**Task**
Search the data for "resolution". Return each matching line.

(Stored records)

*****

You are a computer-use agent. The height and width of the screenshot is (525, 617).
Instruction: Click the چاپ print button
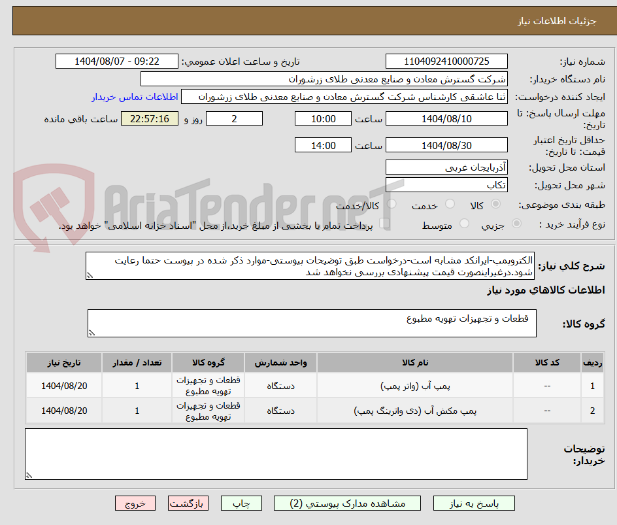click(x=241, y=503)
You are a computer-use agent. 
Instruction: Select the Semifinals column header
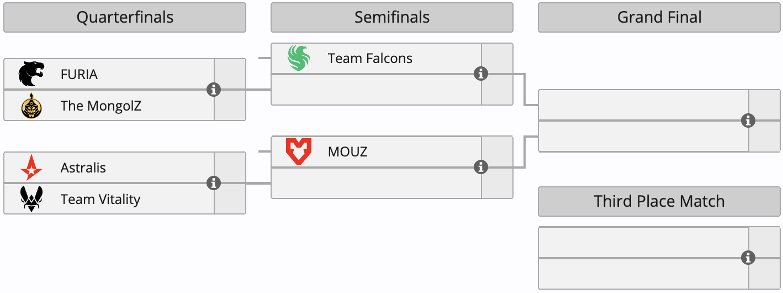[x=392, y=18]
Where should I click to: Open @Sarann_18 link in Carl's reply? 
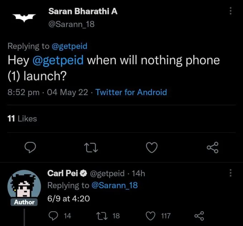[114, 185]
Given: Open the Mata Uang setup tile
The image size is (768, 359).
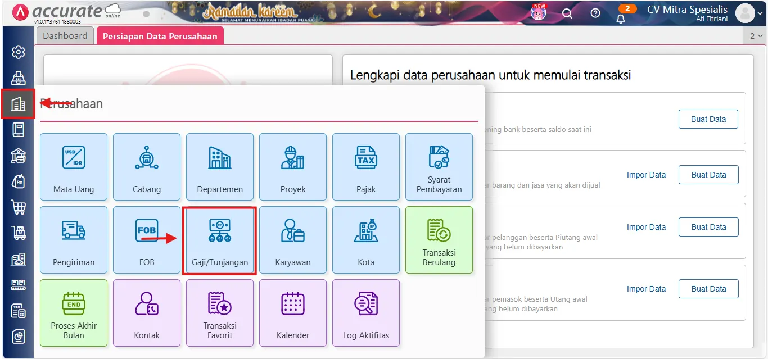Looking at the screenshot, I should click(x=74, y=167).
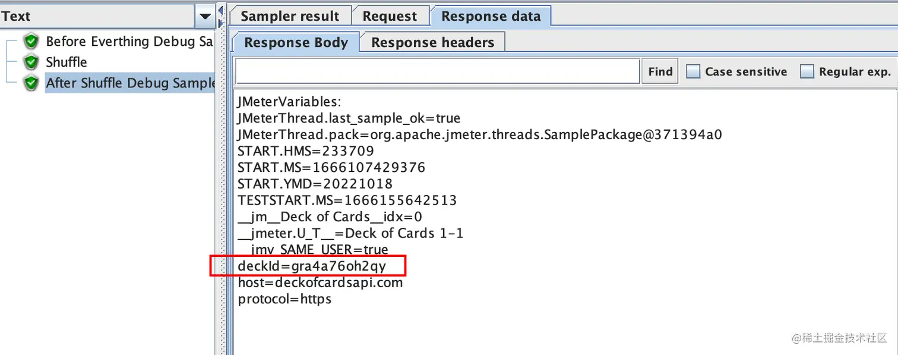The image size is (898, 355).
Task: Click the right-pointing split pane expand arrow
Action: (x=221, y=23)
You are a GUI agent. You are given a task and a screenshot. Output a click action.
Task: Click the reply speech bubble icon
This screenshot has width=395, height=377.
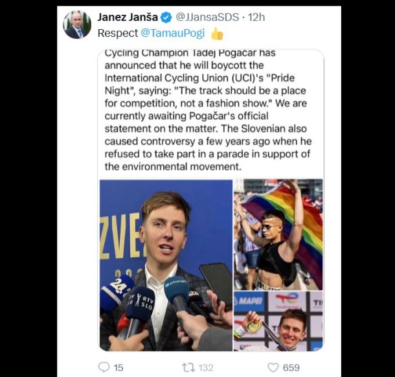[104, 367]
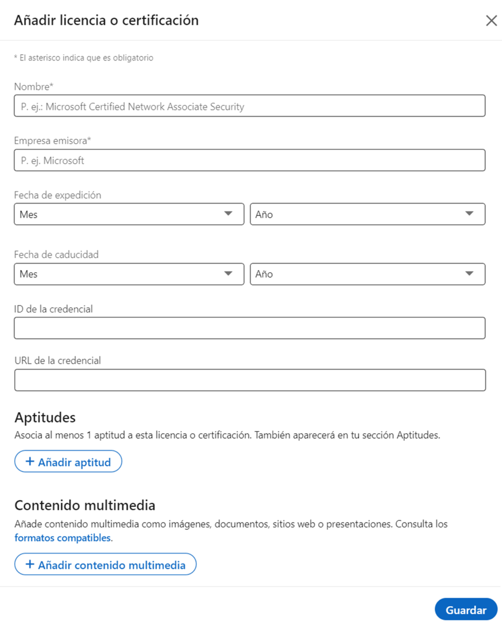Screen dimensions: 502x634
Task: Click the Nombre* field label
Action: (x=34, y=87)
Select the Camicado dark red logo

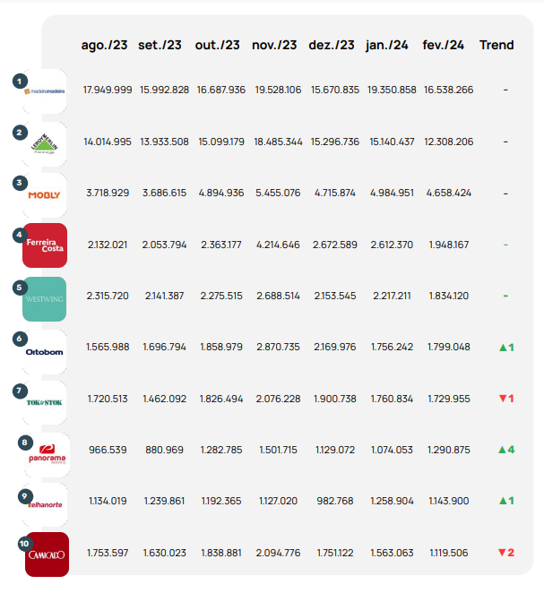click(x=45, y=554)
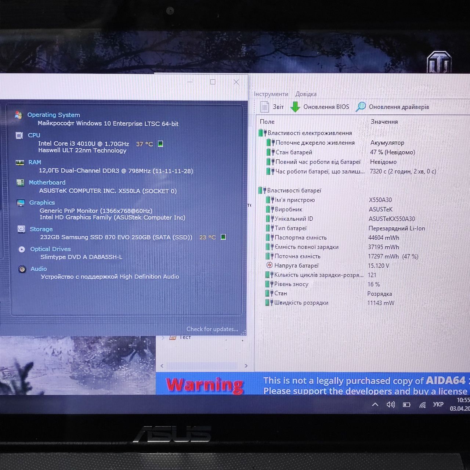Screen dimensions: 470x470
Task: Click the Звіт report icon
Action: [x=264, y=107]
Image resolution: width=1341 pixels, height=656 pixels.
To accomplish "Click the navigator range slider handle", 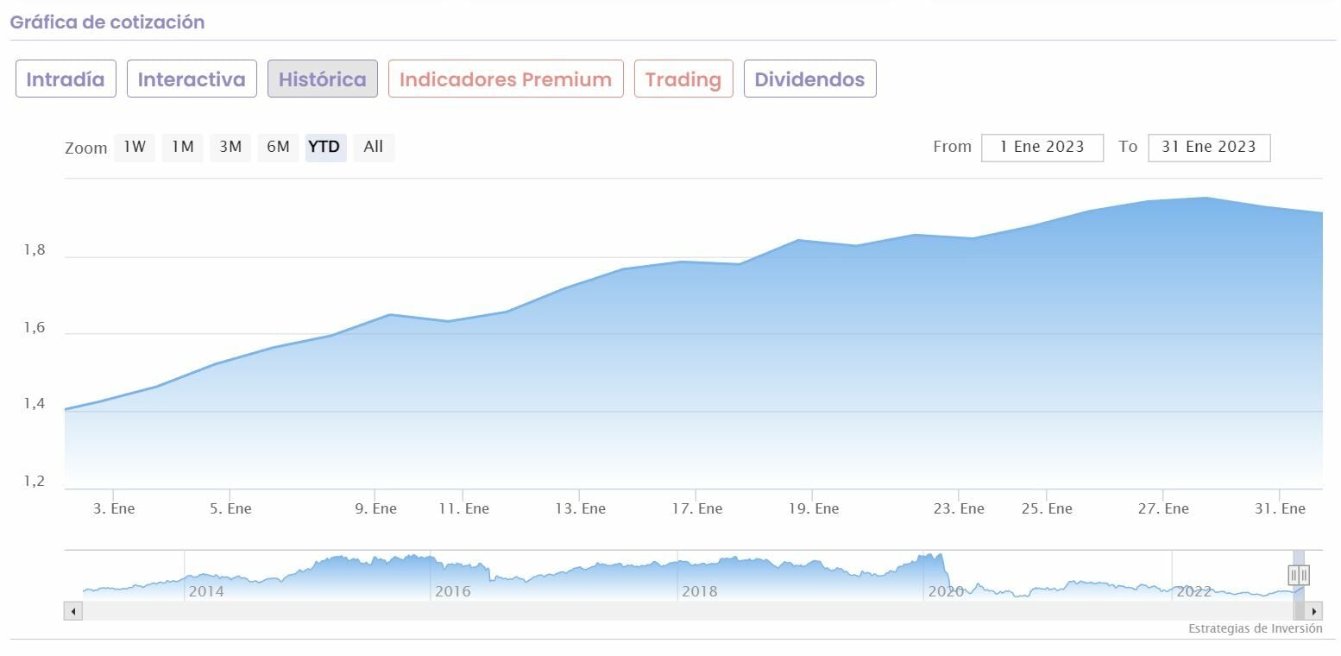I will pos(1299,574).
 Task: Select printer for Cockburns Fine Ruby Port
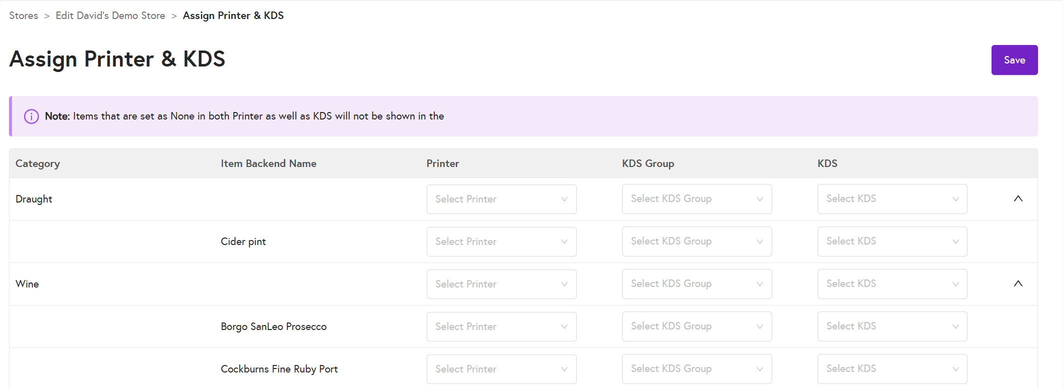pos(501,369)

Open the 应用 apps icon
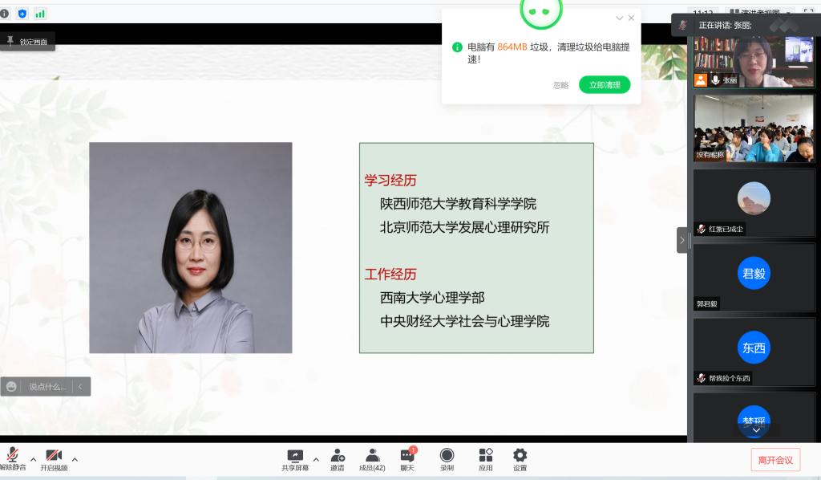tap(486, 455)
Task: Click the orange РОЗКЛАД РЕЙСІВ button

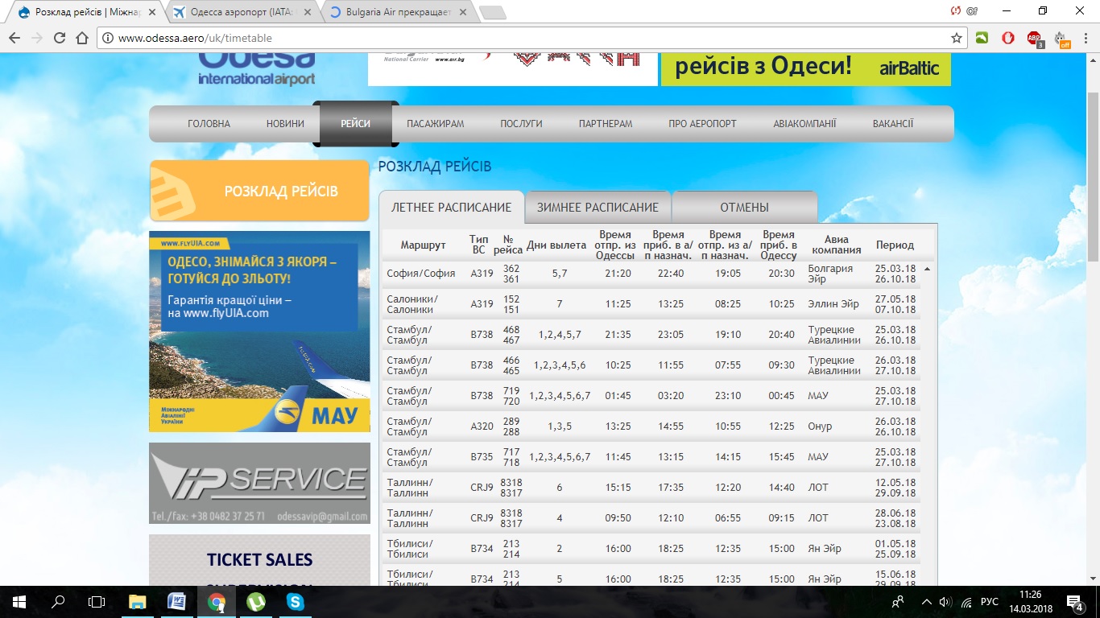Action: [259, 191]
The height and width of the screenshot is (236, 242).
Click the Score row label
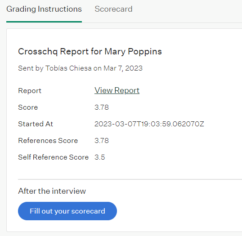pos(28,107)
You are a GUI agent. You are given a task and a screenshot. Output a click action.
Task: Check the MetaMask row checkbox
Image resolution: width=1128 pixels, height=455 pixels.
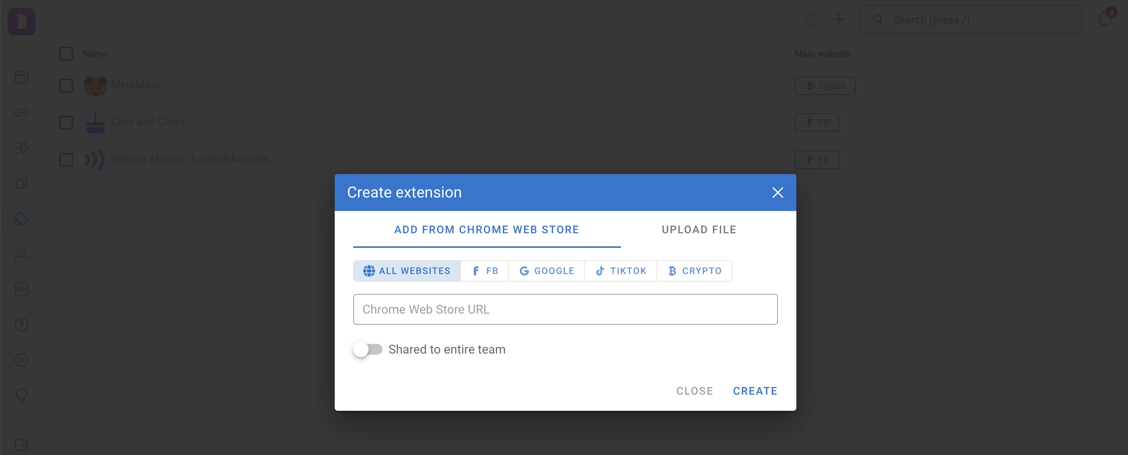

*****

**Solution to this task**
Image resolution: width=1341 pixels, height=656 pixels.
Image resolution: width=1128 pixels, height=455 pixels.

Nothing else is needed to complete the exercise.